#### What is being asked:
Please format these items as a numbered list, leaving out the blank lines.
--- BEGIN ---
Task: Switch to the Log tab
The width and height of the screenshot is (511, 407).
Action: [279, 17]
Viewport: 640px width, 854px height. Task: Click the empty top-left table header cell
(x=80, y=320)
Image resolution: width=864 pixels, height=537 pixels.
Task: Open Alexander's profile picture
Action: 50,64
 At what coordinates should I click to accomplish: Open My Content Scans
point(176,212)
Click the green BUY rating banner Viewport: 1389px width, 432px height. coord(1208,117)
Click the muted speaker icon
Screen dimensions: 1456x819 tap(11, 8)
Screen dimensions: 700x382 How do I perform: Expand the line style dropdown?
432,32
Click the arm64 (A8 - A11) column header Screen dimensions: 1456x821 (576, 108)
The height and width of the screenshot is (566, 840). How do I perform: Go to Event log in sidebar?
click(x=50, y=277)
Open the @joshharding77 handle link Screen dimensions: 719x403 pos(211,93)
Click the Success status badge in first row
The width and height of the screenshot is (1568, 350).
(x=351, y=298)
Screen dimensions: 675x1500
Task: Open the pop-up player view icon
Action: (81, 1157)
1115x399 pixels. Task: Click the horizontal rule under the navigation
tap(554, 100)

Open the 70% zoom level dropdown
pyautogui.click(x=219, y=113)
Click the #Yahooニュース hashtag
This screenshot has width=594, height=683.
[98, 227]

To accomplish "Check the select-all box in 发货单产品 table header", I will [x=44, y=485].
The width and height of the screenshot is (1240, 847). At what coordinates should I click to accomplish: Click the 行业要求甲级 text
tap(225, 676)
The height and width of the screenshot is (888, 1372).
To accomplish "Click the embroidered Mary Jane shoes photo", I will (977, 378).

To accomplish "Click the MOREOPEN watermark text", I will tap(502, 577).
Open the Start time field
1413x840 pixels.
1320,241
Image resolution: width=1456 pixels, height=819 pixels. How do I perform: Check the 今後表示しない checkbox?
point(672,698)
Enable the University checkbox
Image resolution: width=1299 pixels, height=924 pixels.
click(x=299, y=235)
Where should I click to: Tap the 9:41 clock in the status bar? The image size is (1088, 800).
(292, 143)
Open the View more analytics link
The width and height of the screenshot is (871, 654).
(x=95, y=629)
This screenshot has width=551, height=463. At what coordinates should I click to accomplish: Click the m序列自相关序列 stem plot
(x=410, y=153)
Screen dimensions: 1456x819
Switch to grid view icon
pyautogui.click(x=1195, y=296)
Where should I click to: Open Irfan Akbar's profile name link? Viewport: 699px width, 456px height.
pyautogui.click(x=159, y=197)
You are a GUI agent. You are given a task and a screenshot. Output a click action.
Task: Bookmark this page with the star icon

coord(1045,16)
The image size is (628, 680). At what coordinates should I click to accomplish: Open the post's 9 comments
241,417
--- END ---
#### Solution:
1. Task: Switch to the Log tab
2. The width and height of the screenshot is (511, 407).
3. Action: [279, 17]
4. Viewport: 640px width, 854px height. Task: Click the empty top-left table header cell
5. (x=80, y=320)
6. Image resolution: width=864 pixels, height=537 pixels.
7. Task: Open Alexander's profile picture
8. Action: 50,64
9.  At what coordinates should I click to accomplish: Open My Content Scans
10. point(176,212)
11. Click the green BUY rating banner Viewport: 1389px width, 432px height. coord(1208,117)
12. Click the muted speaker icon
13. Screen dimensions: 1456x819 tap(11, 8)
14. Screen dimensions: 700x382 How do I perform: Expand the line style dropdown?
15. 432,32
16. Click the arm64 (A8 - A11) column header Screen dimensions: 1456x821 (576, 108)
17. The height and width of the screenshot is (566, 840). How do I perform: Go to Event log in sidebar?
18. click(x=50, y=277)
19. Open the @joshharding77 handle link Screen dimensions: 719x403 pos(211,93)
20. Click the Success status badge in first row
21. The width and height of the screenshot is (1568, 350).
22. (x=351, y=298)
23. Screen dimensions: 675x1500
24. Task: Open the pop-up player view icon
25. Action: (81, 1157)
26. 1115x399 pixels. Task: Click the horizontal rule under the navigation
27. tap(554, 100)
28. Open the 70% zoom level dropdown
29. pyautogui.click(x=219, y=113)
30. Click the #Yahooニュース hashtag
31. This screenshot has width=594, height=683.
32. [98, 227]
33. To accomplish "Check the select-all box in 发货单产品 table header", I will [x=44, y=485].
34. The width and height of the screenshot is (1240, 847). At what coordinates should I click to accomplish: Click the 行业要求甲级 text
35. tap(225, 676)
36. The height and width of the screenshot is (888, 1372).
37. To accomplish "Click the embroidered Mary Jane shoes photo", I will (977, 378).
38. To accomplish "Click the MOREOPEN watermark text", I will tap(502, 577).
39. Open the Start time field
40. 1413x840 pixels.
41. 1320,241
42. Image resolution: width=1456 pixels, height=819 pixels. How do I perform: Check the 今後表示しない checkbox?
43. point(672,698)
44. Enable the University checkbox
45. Image resolution: width=1299 pixels, height=924 pixels.
46. click(x=299, y=235)
47. Where should I click to: Tap the 9:41 clock in the status bar? The image size is (1088, 800).
48. (292, 143)
49. Open the View more analytics link
50. The width and height of the screenshot is (871, 654).
51. (x=95, y=629)
52. This screenshot has width=551, height=463. At what coordinates should I click to accomplish: Click the m序列自相关序列 stem plot
53. (x=410, y=153)
54. Screen dimensions: 1456x819
55. Switch to grid view icon
56. pyautogui.click(x=1195, y=296)
57. Where should I click to: Open Irfan Akbar's profile name link? Viewport: 699px width, 456px height.
58. pyautogui.click(x=159, y=197)
59. You are a GUI agent. You are given a task and a screenshot. Output a click action.
60. Task: Bookmark this page with the star icon
61. coord(1045,16)
62. The image size is (628, 680). At what coordinates should I click to accomplish: Open the post's 9 comments
63. 241,417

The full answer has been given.